When the masseter nerve is used to power the smile branch, patients can create a smile by clenching their teeth. When the hypoglossal nerve is used, patients trigger desired facial movements with their tongue. While both of these nerves produce stronger results, they aren’t natural movements for patients. By contrast, cross-facial nerve grafts produce more natural, but weaker results and take longer to heal.
The solution? Oyer’s “working with combinations of these techniques to try to achieve spontaneity plus power plus symmetry — small interval improvements.”
Specialized Physical Therapy: Retraining the Face
UVA Health’s program offers a special type of physical therapy called neuromuscular retraining of the face, one of the few in the country to do so. It differs from regular physical therapy by accounting for the unique mechanics involved in moving facial muscles.
“Facial muscles only move skin, while every other muscle in the body moves a joint or bone,” Oyer says. “The training emphasizes achieving symmetry across both sides of the face and producing small, quick movements as opposed to big, strong movements. You’re retraining the brain as to how to work the face, which isn’t necessarily natural.”

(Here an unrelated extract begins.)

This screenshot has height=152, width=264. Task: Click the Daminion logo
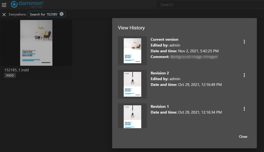[x=27, y=4]
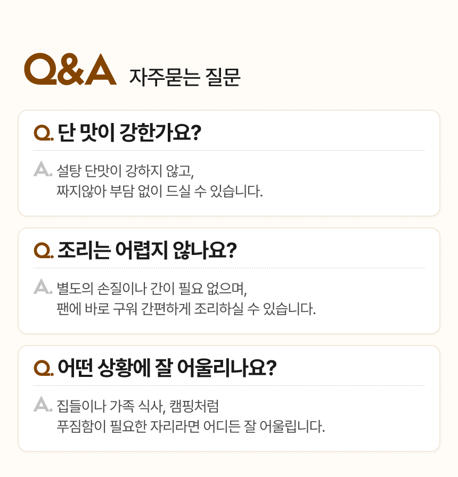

This physical therapy is a critical part of recovery.
“It’s like getting a new joint,” Oyer said. “Surgery will only do so much if you don’t have therapy to augment recovery.”

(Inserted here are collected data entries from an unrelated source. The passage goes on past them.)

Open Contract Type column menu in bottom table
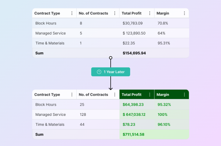The height and width of the screenshot is (146, 221). [x=72, y=95]
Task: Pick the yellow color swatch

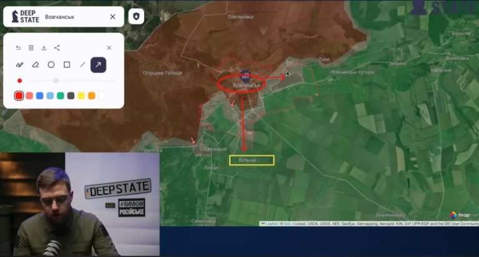Action: point(81,95)
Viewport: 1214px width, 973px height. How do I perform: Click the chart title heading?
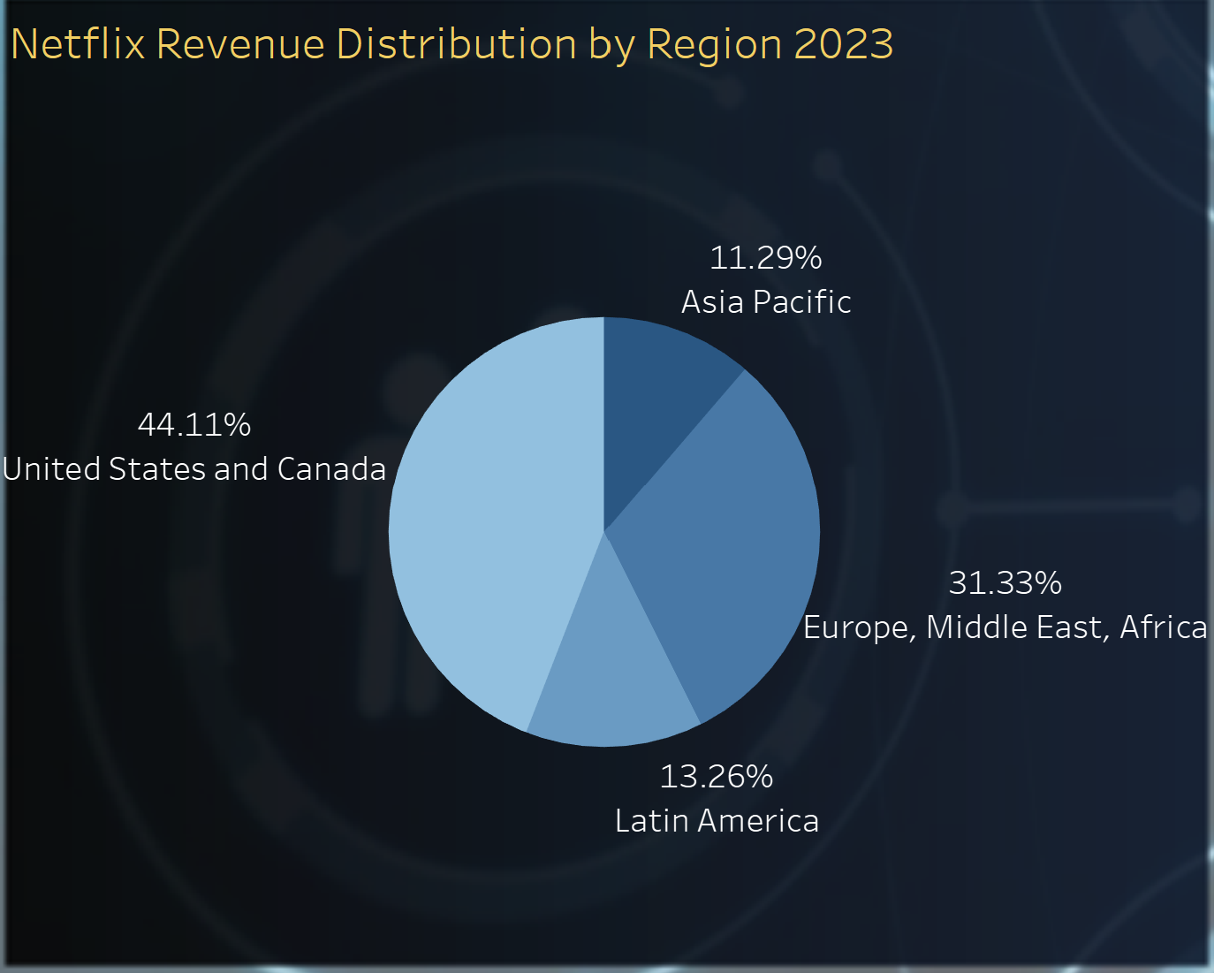click(451, 44)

Redefining Success for the Whole Field
To increase patient quality-of-life, UVA Health is working with other facial reanimation centers to expand and standardize measures of success.
“Early on, we focused on questions like, ‘Can we make the mouth move? Yes or no,’” Oyer said. “Then we looked at, ‘Are we making patients feel better?’”
Facial reanimation offers a unique opportunity to take outcomes measures a step further.
“The next step is, ‘How do these smiles look to other people who are seeing them and comparing them to a normal smile?’” Oyer says. “How much better does it look to the patient’s family and friends? Facial expressions are unique in that everyone else shares in the experience, too.”
Spreading the Word
UVA Health’s program serves as a leader in raising awareness and sharing knowledge about facial reanimation.
This outreach requires “spreading the word to non-ENT doctors in neurology, emergency medicine, and primary care. Many providers see a patient with facial paralysis and are under the impression that minimal improvement is all you can do. But that often isn't the case.” Oyer is also part of a group working to grow international and national interest among facial plastic surgeons through educational conferences, webinars, and other opportunities. Additionally, UVA is working to establish a facial plastic surgery fellowship program.